The game culminated with the PCs facing off against him and his followers in his own private demiplane, where he was carrying out the needed ritual away from the prying eyes of the rest of the multiverse. Said ritual actually went off and started working before the PCs were able to interrupt it. They were able to save all the major Planes, but smaller ones (like the demiplane they were currently standing in) became unstable and started tearing themselves apart. As the rest of the PCs fled the collapsing demiplane, one PC, the group's melee guy, stopped and turned back to the still-living demigod. They'd roughed him up but still hadn't found a way to permanently put him down (because Demigod), but this player had an idea.

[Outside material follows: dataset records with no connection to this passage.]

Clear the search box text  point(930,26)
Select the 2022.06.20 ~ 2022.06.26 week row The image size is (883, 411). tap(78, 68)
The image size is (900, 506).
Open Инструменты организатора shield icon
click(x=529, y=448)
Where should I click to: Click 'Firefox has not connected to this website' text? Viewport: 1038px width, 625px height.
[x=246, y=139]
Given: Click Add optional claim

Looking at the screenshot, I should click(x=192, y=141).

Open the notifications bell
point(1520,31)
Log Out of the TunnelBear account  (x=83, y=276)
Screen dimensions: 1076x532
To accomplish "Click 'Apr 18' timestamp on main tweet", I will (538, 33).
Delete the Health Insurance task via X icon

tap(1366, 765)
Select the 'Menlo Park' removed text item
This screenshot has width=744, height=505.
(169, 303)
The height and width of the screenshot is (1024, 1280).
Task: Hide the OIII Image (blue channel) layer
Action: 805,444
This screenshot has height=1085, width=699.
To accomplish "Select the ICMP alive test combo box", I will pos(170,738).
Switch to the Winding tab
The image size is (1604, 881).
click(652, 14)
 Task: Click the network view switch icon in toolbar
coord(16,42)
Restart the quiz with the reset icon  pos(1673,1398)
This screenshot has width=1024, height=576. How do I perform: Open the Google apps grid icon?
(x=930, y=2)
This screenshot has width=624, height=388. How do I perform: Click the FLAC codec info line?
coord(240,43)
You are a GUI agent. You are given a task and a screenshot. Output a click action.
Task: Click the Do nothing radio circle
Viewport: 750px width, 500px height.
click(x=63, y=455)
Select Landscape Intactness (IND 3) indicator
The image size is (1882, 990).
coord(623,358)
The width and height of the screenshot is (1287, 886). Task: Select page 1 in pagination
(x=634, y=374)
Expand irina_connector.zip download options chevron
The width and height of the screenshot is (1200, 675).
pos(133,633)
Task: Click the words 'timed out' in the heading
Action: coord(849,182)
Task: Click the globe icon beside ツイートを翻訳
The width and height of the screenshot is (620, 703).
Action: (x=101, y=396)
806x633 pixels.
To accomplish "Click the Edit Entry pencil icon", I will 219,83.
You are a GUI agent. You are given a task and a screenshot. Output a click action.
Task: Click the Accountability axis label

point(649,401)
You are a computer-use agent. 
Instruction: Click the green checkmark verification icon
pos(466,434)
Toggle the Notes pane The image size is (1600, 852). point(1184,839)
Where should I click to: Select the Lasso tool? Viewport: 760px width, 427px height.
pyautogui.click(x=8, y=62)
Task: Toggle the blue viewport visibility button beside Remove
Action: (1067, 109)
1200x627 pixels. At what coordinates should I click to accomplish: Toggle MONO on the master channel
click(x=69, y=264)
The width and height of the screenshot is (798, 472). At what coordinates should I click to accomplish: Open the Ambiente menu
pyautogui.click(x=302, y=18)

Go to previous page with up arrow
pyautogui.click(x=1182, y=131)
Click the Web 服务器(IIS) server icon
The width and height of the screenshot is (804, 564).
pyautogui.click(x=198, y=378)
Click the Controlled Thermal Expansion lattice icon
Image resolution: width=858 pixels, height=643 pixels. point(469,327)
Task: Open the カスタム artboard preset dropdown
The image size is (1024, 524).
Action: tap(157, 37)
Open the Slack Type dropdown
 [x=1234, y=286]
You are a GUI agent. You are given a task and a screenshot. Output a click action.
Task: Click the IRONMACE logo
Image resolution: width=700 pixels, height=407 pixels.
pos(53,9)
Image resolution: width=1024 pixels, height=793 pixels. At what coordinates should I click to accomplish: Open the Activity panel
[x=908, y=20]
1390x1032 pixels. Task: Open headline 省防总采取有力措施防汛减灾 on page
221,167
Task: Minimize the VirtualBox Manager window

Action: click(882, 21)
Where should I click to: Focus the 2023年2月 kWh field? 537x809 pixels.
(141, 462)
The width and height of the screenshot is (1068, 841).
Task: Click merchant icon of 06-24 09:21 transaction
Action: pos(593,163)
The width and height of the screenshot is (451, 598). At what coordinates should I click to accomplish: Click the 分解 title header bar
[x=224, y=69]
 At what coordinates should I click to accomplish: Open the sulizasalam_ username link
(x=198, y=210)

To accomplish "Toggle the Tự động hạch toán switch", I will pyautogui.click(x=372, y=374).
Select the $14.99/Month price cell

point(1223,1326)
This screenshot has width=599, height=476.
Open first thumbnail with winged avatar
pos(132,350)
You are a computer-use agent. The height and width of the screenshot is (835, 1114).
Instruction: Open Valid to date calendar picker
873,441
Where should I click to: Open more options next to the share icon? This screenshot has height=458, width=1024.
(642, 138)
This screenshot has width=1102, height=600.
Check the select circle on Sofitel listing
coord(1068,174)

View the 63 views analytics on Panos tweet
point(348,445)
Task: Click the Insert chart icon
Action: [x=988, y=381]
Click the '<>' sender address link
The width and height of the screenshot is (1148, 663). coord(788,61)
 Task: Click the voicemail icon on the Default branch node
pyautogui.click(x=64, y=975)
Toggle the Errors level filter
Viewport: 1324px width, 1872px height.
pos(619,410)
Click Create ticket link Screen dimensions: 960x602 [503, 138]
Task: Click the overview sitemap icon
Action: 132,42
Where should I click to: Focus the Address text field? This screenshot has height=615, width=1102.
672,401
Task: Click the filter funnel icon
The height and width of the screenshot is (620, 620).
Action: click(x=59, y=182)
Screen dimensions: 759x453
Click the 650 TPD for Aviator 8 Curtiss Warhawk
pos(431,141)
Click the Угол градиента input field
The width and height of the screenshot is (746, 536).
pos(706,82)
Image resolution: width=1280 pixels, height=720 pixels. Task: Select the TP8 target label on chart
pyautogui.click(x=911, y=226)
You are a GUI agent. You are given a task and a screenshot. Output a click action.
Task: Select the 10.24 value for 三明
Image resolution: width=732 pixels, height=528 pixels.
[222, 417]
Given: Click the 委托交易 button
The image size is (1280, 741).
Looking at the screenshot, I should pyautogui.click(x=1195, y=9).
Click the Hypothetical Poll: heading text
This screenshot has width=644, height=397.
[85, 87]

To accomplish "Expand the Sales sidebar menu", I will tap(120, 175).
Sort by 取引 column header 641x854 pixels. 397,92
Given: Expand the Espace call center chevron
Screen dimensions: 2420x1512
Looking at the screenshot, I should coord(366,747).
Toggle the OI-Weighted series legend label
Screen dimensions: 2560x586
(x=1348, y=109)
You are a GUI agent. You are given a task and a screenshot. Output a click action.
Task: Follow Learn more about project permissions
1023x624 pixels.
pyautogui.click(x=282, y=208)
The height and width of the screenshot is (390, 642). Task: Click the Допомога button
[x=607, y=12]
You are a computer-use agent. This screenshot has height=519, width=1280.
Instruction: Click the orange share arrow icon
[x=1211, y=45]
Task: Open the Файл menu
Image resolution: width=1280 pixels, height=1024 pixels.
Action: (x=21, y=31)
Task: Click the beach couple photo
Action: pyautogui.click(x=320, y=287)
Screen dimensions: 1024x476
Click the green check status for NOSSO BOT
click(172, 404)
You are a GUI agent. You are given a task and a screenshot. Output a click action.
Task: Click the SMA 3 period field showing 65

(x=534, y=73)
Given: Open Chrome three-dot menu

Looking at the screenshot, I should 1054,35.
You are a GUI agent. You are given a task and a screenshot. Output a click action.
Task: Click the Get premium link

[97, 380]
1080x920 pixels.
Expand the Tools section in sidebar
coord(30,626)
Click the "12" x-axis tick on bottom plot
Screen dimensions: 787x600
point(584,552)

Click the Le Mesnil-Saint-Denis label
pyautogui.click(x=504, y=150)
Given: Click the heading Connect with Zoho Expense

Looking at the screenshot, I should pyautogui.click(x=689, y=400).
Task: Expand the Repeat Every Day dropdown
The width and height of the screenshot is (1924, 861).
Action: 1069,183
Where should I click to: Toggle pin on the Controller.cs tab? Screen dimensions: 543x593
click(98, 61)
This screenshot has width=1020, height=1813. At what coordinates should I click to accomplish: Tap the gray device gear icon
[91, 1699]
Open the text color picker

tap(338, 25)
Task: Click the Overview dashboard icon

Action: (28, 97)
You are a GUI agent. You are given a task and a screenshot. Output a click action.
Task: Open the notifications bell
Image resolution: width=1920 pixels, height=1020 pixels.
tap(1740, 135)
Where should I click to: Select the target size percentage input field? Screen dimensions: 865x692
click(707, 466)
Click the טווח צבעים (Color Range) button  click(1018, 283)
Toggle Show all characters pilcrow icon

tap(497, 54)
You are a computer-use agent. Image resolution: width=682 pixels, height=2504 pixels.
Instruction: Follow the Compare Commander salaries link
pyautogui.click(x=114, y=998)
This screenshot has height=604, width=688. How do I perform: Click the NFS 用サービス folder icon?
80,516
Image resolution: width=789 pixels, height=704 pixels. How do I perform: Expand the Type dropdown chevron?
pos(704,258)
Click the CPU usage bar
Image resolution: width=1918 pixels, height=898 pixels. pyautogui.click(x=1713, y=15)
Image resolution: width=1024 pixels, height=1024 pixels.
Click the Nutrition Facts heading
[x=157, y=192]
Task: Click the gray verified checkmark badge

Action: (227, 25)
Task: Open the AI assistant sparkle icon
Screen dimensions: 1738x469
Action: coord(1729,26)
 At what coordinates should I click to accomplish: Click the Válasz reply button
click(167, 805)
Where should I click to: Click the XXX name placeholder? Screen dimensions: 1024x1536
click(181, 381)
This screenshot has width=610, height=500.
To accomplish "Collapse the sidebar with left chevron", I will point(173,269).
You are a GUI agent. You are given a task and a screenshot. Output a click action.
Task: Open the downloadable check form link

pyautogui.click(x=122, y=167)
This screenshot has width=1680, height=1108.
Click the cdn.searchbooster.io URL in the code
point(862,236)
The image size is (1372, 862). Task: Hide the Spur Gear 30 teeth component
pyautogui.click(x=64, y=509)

Now, this player had a Greataxe that behaved pretty much identically to Mjolnir in Marvel; it would come back to him if he threw it (which he did often), he could pull it towards him from a distance, etc. However, he discarded his axe, charged the demigod, grappled him, and pinned him down as the demiplane collapsed around them. The other players recovered his axe as they escaped, and then the demiplane popped like a bubble, the PC and demigod still inside as it did so.

All attempts to scry or otherwise magically communicate with and/or locate the PC failed, as did all attempts to resurrect him. The campaign ended at the end of that session, after some epilogue, and the players never did find out what happened to him. At the very least, the demigod never returned. Said PC was immortalized with a grand monument, and while the other players initially wanted to include his axe in the monument, they found they couldn't because, every now and then, the axe would start thrashing about as if called, but confused as to where to go...

Grim Portent
2018-07-04, 06:55 PM
Splattered liberally across the landscape by an orbital strike.

Or maybe the guy who got set on fire while carrying several dozen kilos of explosives. Both were pretty messy.

Braininthejar2
2018-07-08, 05:43 AM
One of DM's parties discovered that one of the players tried to screw them over for a chance at divine power. They ended up ganging up on the traitor and appealing to the most powerful NPC in the campaign to help them find a punishment.

He took the guy, polymorphed him into a mantis, and left him in a meadow with a mantis female - after investing enough power in the both of them to effectively give them divine rank 0.